‘US troop deployment in Syria won’t bear results’

File photo of California's Democratic Senator Dianne Feinstein

A US democratic senator says President Barack Obama’s plan to deploy dozens of Special Forces members against the Daesh (ISIL) terrorists in Syria will not yield any result.

Senator Dianne Feinstein of California told the NBC's “Meet the Press” that Obama’s plan to send 50 troops to Syria to combat the ISIL is not enough.

“The Special Forces are limited, I think 50. That won’t do it,” she said Sunday, adding, “If we’re really going to use special operations, quick in, quick out, you have to do it in a much more comprehensive way to get at ISIL.”

The vice chair of the Senate Select Committee on Intelligence said the impending fight against ISIL is not a matter of if, but when.

“I have said before, and I really believe it, we will fight then now, or we will fight them later, it’s only a question of time,” Feinstein said.

She said the growing consensus in the intelligence community is airstrikes alone will not be enough to defeat the militants in Syria.

“This is a huge worldwide problem, and we’ve got to play a major role,” she noted.

Senior US administration officials said on October 30 that there will be some 50 troops deployed in the Middle East region to "train, advise and assist" so-called vetted militants in Syria.

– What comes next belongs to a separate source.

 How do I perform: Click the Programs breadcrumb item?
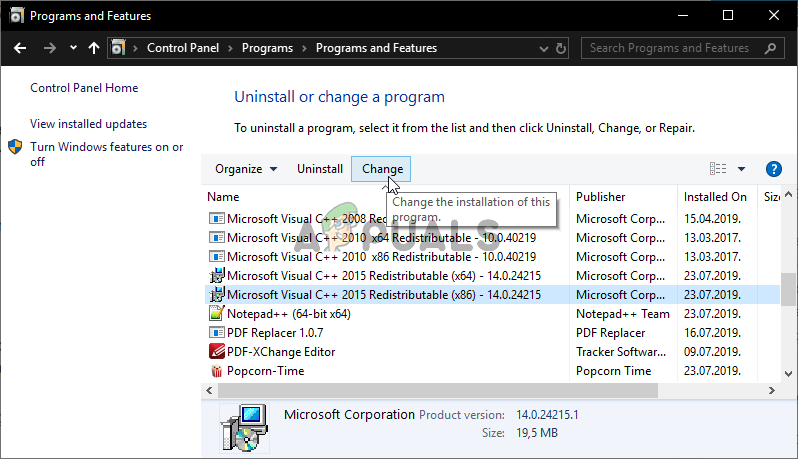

The newly proposed Special Operations forces in Syria would reportedly work in tandem with US-backed militants and Kurdish fighters, supported by American air power, to mount an offensive on northeastern city of Raqqa, the de-facto capital of Daesh.

Syria has been gripped by foreign-backed militancy since March 2011. The crisis has claimed the lives of more than 250,000 people so far and displaced millions of others.